The relation of blood pressure to coronary heart mortality in different age groups varies by ethnicity.Am J Hypertens. 2006 Feb; 19(2):179-83.AJ
The relative importance of pulse pressure, mean arterial pressure, systolic blood pressure (SBP), and diastolic blood pressure (DBP) as predictors of coronary heart disease (CHD) have been shown to change with aging in individuals of white ethnicity, but few published data exist for those of African American ethnicity.

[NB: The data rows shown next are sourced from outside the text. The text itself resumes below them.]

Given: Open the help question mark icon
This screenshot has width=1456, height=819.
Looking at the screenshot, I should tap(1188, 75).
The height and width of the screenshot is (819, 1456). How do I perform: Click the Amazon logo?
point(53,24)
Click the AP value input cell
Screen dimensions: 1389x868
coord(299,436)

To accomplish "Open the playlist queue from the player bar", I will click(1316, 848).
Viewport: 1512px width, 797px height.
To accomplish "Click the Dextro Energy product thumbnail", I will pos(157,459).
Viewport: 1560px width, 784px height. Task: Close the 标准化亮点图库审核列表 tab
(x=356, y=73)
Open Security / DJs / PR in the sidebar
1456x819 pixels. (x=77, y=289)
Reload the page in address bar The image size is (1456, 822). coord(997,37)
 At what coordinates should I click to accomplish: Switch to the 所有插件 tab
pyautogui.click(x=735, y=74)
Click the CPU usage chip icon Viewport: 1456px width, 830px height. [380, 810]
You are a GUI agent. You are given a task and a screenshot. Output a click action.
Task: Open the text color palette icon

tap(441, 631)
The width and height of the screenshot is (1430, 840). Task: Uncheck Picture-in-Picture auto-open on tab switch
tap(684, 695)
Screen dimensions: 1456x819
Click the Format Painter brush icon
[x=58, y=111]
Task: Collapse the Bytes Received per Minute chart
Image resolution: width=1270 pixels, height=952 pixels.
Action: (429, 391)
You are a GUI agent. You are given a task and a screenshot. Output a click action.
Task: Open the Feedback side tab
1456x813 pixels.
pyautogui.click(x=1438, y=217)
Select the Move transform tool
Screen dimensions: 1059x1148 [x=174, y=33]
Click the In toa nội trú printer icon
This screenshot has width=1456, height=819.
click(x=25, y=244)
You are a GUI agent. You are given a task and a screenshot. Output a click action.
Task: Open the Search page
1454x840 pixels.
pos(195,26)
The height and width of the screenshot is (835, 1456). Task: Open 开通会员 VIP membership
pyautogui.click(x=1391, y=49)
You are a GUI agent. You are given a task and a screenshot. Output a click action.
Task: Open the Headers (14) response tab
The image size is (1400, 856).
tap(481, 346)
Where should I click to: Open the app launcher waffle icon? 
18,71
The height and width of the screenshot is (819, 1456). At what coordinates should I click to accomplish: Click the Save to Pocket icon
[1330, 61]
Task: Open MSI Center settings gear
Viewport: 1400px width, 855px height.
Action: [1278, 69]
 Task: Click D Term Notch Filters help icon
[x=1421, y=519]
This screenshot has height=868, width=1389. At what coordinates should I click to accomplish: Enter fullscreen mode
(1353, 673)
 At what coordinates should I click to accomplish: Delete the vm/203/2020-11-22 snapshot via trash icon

To assess the role of ethnicity in this relationship we compared the association of BP indices to CHD mortality (from a pooled database of eight prospective cohorts, n = 29829, follow-up 13.8 +/- 7.9 years, 1912 events) in the four age groups (30 to 39, 40 to 49, 50 to 59, and > or = 60 years) by the decrease in the -2 log likelihood in Cox regression analyses of subjects who were not receiving antihypertensive drug therapy at baseline.
All BP indices were significant (P < .05) for all age groups in models containing a single BP index. In white subjects, the best predictor of CHD mortality was DBP for persons 30 to 39 years of age, whereas SBP was the best predictor for persons 40 to 49, 50 to 59 and > or = 60 years of age. In African American subjects, SBP was the best predictor in all age groups. When considered jointly, DBP, but not SBP, was significantly associated with CHD mortality in white subjects 30 to 39 years of age. Only SBP was significant in white subjects 40 to 49, 50 to 59, and > or = 60 years of age. In African Americans, SBP, but not DBP, was associated with CHD mortality in all four age groups when both were in the model.
In African American subjects, SBP was found to be a better predictor of CHD mortality than DBP or pulse pressure. In white subjects, there was a shift in importance from DBP to SBP as predictors of CHD mortality from the 30 to 39-year age group to the older groups.